Job Description
US Work Authorization Requirement:
Candidates must be legally authorized to work in the United States without employer sponsorship. This includes, but is not limited to, U.S. Citizens, Permanent Residents, and other individuals with valid U.S. work authorization.
Job Description:
We are seeking a highly experienced Site Reliability Engineer (SRE) with a strong Java development background to lead reliability initiatives and ensure the stability, scalability, and performance of mission-critical systems. This role blends deep hands-on engineering with leadership, ownership, and a proactive approach to reliability and operations.
The ideal candidate is someone who has evolved from a strong developer into an SRE/DevOps leader, understands production systems deeply, and can partner effectively with development, platform, and operations teams.
Key Responsibilities:
- Design, build, and maintain highly reliable, scalable, and fault-tolerant systems in production environments.
- Embed reliability best practices (SLOs, SLIs, error budgets) into the software development lifecycle.
- Work closely with development teams on Java Spring Boot microservices to improve operability and resilience.
- Automate operational workflows to reduce manual effort and improve system efficiency.
- Monitor system health, performance, and availability; proactively identify risks and bottlenecks.
- Lead incident management, on-call support, and root cause analysis for production issues.
- Drive continuous improvement initiatives focused on availability, scalability, and performance.

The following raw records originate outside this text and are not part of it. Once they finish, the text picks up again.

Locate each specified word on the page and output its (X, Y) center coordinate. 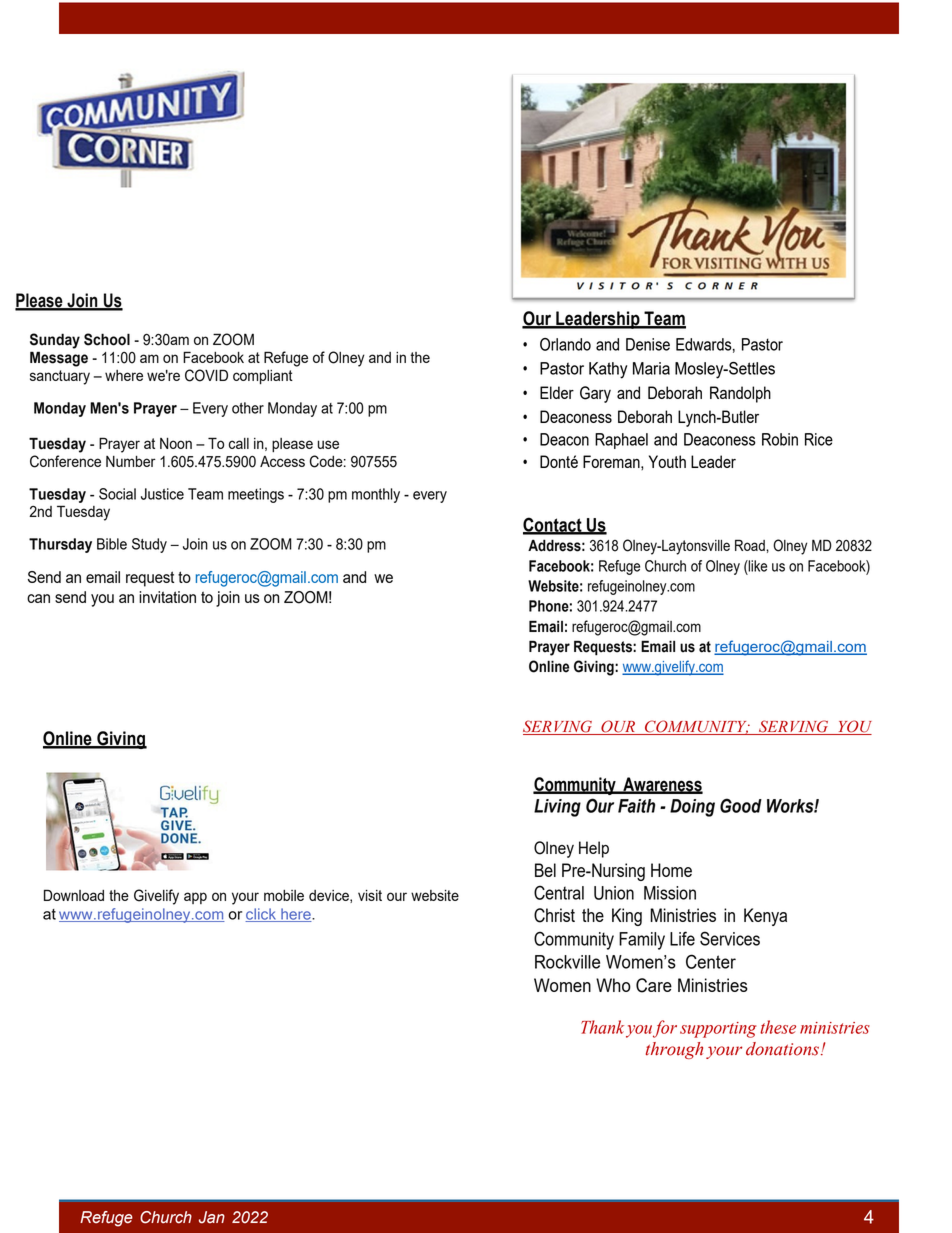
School (107, 339)
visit (370, 895)
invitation (167, 597)
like (757, 566)
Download (74, 895)
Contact (553, 525)
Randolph (740, 394)
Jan (212, 1217)
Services (730, 938)
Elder (557, 392)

- Support and oversee release and deployment activities, including after-hours support when required.
- Champion best practices around CI/CD, infrastructure as code, and cloud-native operations.
- Mentor engineers and provide technical leadership across SRE and development teams.

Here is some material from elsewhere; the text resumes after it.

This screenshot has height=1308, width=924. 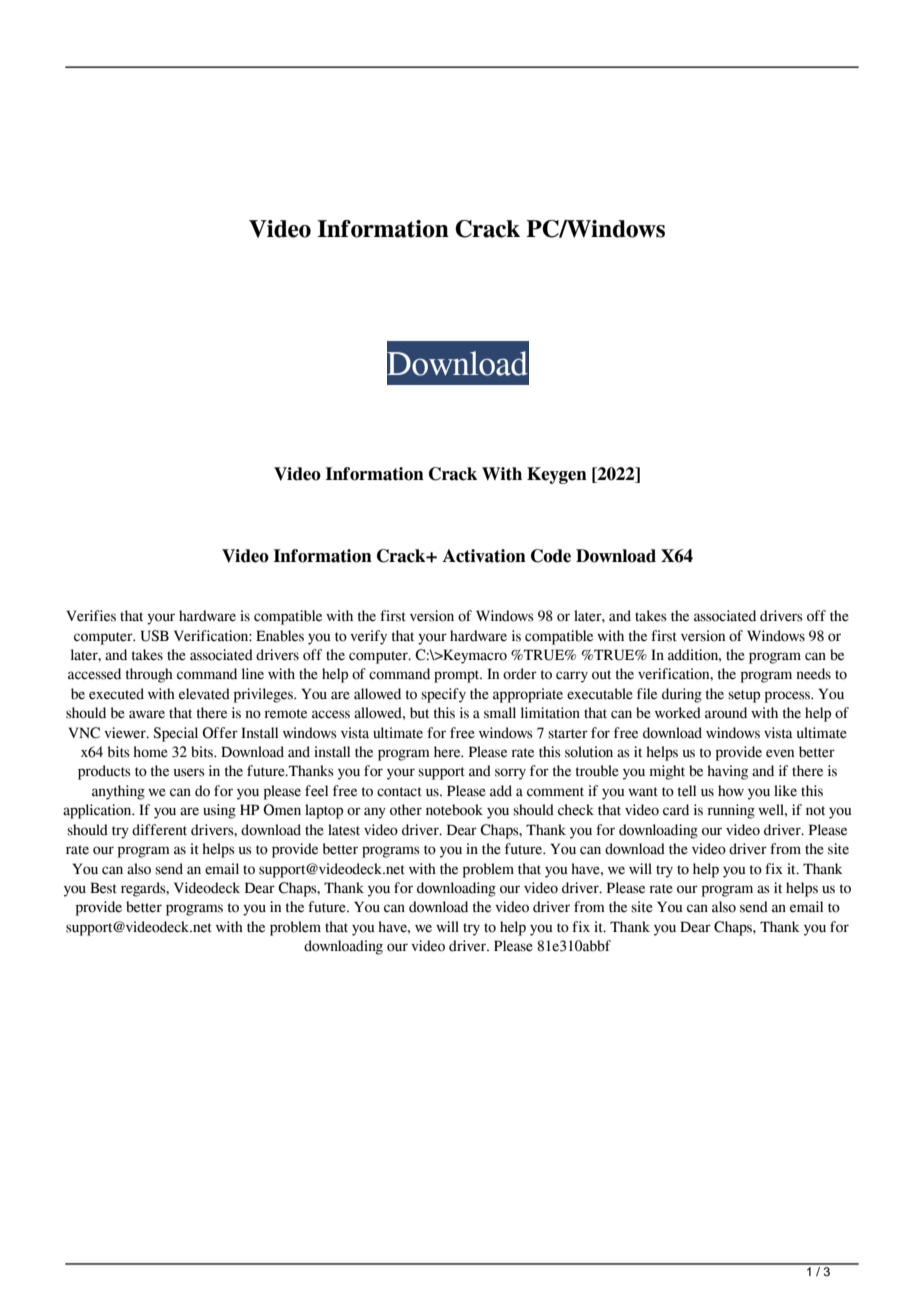 I want to click on latest, so click(x=344, y=830).
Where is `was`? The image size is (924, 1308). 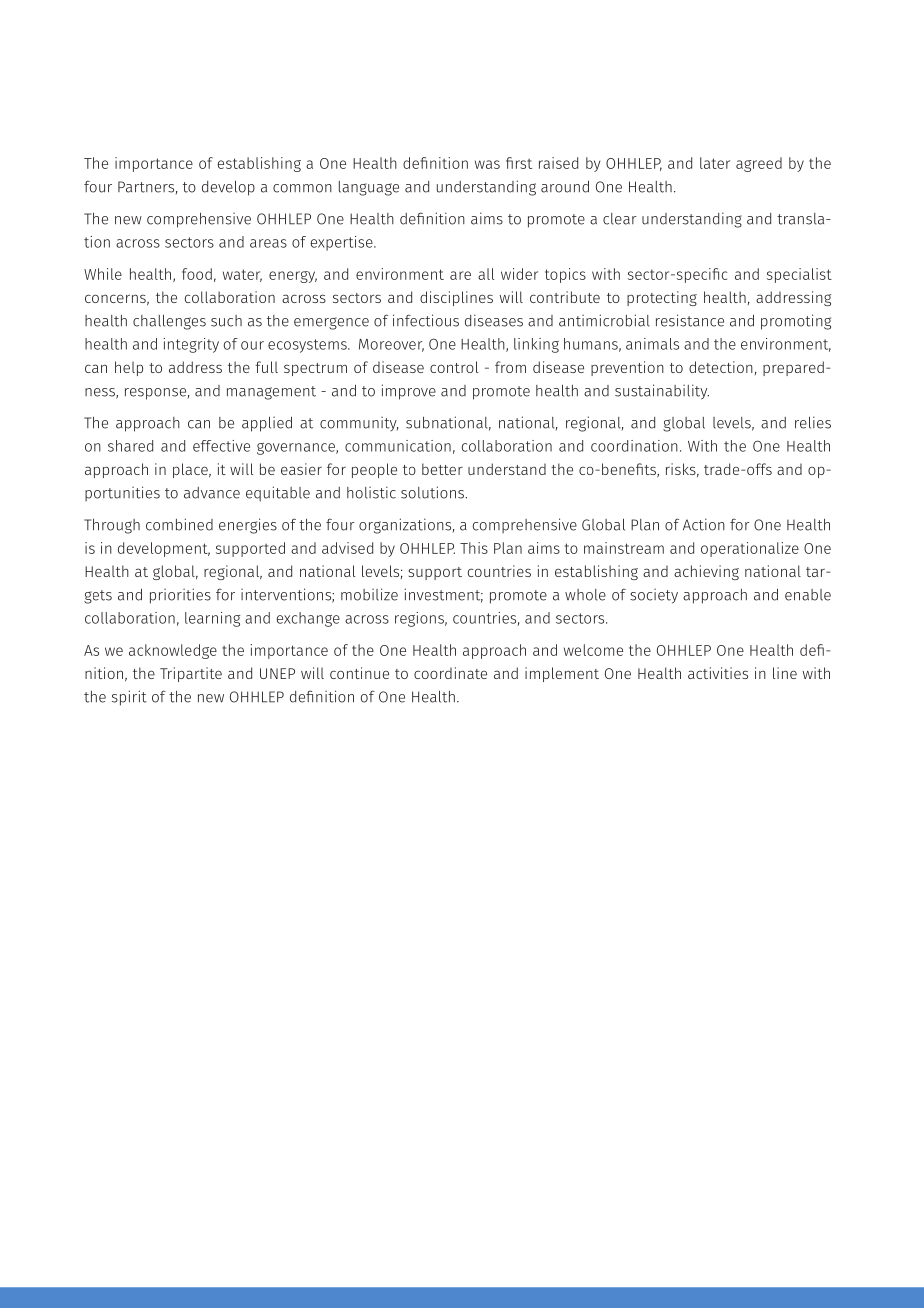
was is located at coordinates (487, 164).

- Collaborate with stakeholders to align reliability goals with business priorities.
Required Qualifications
- 12+ years of IT experience in SRE, DevOps, or Production Engineering
- Strong Java development experience (Java 17+, Spring Boot Microservices, Spring Web)
- Hands-on experience with OpenShift (OCP), Kubernetes, and Docker
- Strong expertise in MongoDB (data modeling, design, optimization)
- Experience with Apache Kafka and event-driven architectures
- Working knowledge of Oracle Database
- Familiarity with BDD practices
- Solid experience with CI/CD, automation, and IaC (Terraform, Ansible)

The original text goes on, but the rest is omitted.